For the reader who is not familiar; the title of this article reads: NoSQL not equal NoDBA. And what I mean by it is that while the traditional function of the DBA is different in the NoSQL environment; one still needs a subject matter expert (SME) on the payroll in order to keep the “engine” running smoothly. NoSQL is just another specialty.
Many years ago I was caught-up in SleepyCat’s BDB libraries. They worked, they were fast, and as they promised; you could forgo a DBA. I developed a few proof of concept applications using BDB and they worked great. They included speed, big data, ACID and everything they promised. Luckily for me, at the time, the projects never ran long enough for a disaster to occur. I know now that, at the time, I did not know enough about BDB to recover from even a moderate system failure.
Today we are inundated with NoSQL alternatives. Riak, MongoDB, Redis, Cassandra, Volt, Orient; just to name a few. To my knowledge, none of them actually state that a DBA is not required, however, they all seem to imply that your developers are going to assume the responsibility. At least Riak and MongoDB have enterprise consoles for the NOC (network operations center) suggesting that they realize otherwise.
Let’s start with the schema. Most developers will knock out their first or second iteration of the schema over lunch. And in most cases it’s probably pretty simple. It’s not until you get into production that “you” realize the warts when your perfect parochial schema. I’ve implemented several payment systems. The first holds 12B active accounts and processes 12M sale transactions a day(333TPS). The second had a hard time at 25TPS. The first contained only 5 tables and the second was a beautiful 100 table constraint nightmare.
And then there is “real world” data. For example, when you’re doing 12M transactions a day Oracle it’s still a challenge to export the data so that it can be warehoused and reported upon. ETL is going to take time. That’s when one might consider sharding and other approaches to optimization; even normalization (all functions that should be performed by a DBA). However, in the NoSQL/NoDBA world, this function is going to fall on the developer… who is no longer working on new functions or revenue generating opportunities but is instead sandbagging the dam.

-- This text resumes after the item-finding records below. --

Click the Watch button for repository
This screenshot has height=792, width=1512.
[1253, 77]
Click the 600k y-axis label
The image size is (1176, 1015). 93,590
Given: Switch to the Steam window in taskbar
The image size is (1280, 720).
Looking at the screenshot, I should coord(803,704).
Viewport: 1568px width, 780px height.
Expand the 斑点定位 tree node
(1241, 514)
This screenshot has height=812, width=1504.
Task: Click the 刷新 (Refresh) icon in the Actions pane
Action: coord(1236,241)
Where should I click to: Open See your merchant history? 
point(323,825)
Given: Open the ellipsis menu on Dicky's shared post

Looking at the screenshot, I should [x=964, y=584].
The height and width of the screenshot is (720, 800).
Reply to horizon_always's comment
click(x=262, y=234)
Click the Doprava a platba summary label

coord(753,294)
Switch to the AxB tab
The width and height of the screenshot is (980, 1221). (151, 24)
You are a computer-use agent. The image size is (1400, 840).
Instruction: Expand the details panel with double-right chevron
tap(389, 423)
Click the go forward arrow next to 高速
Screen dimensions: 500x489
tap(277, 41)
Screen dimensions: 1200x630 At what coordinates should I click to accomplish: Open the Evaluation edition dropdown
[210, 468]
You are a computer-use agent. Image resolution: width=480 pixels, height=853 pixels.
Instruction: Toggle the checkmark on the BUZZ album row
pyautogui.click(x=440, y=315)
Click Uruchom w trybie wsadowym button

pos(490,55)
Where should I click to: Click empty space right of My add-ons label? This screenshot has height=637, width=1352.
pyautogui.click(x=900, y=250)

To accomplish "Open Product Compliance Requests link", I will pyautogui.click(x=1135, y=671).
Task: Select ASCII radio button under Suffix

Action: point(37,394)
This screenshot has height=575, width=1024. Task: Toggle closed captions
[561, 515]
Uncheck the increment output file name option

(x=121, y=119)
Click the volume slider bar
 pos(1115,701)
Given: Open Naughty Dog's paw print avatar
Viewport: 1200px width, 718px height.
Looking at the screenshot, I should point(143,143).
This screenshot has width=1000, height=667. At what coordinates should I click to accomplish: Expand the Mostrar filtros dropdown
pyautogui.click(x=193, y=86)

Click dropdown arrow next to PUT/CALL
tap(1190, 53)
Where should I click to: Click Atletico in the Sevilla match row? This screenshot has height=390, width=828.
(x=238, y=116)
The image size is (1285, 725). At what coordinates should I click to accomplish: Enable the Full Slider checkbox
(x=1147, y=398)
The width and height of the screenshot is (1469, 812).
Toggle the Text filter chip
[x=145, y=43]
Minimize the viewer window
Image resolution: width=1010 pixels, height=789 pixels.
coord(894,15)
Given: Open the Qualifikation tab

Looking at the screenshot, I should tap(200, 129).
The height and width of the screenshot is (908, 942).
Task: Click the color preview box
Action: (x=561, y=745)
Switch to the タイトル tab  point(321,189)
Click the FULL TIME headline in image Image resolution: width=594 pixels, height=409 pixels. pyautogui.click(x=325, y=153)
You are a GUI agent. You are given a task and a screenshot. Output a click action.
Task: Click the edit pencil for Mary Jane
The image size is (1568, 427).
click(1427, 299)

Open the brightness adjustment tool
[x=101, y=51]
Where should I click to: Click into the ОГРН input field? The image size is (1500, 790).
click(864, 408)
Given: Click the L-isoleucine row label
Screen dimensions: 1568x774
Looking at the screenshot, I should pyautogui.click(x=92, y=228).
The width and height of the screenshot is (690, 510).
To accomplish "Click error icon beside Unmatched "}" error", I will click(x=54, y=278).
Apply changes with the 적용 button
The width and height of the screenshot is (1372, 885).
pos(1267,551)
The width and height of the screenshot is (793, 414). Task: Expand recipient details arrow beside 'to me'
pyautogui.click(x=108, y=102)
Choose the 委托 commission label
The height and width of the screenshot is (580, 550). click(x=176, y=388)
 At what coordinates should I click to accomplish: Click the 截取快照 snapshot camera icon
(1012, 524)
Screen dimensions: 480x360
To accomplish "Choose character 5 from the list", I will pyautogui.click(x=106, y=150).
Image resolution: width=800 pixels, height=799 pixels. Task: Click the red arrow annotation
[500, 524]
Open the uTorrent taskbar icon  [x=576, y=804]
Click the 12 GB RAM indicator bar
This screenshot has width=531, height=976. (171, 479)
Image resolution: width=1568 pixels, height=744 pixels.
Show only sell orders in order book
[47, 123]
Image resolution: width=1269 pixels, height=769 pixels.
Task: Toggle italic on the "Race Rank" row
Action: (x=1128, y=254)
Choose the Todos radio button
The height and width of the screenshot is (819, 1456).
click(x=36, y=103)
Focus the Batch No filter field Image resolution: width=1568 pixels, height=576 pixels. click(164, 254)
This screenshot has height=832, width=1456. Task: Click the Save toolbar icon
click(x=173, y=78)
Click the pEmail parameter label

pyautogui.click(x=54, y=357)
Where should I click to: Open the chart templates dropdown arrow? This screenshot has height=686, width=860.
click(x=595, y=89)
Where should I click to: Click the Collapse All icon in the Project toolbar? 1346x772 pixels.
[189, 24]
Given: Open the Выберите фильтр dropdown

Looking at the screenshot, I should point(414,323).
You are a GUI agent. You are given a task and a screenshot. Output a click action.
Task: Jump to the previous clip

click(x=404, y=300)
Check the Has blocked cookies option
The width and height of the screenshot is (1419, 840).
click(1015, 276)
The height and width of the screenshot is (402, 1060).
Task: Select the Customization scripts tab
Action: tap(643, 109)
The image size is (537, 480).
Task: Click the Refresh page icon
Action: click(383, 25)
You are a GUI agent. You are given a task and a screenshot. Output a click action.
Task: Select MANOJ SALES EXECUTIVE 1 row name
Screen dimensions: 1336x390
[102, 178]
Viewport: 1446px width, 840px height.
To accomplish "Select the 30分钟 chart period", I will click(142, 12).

As far as SME’s go. They tend to know vertical markets or applications very well. They tend not to know every last detail about the data store.
For example, there was a time when my DOS based PC would crash and I’ve have to fix my harddisk. There was a time when I could and would repair the filesystem by hand, however, after Norton Utilities performed that function in a fraction of the time I had to turn in my keys. And now, when that type of failure occurs on my Linux machine I simply reinstall. I do not have the time or the inclination to repair the data.
That function was always left to the DBA when it came to traditional RDBMS and the sysadmin when the filesystem went bad. I just cannot imagine that anyone would want to perform that function when there are people who specialize in it.
So just because you have read the docs for the client libraries and maybe the source code. None of that makes you a SME. And there is nothing that is going to replace the SME. Just because you’re not calling him/her a DBA does not mean that the function is not being performed.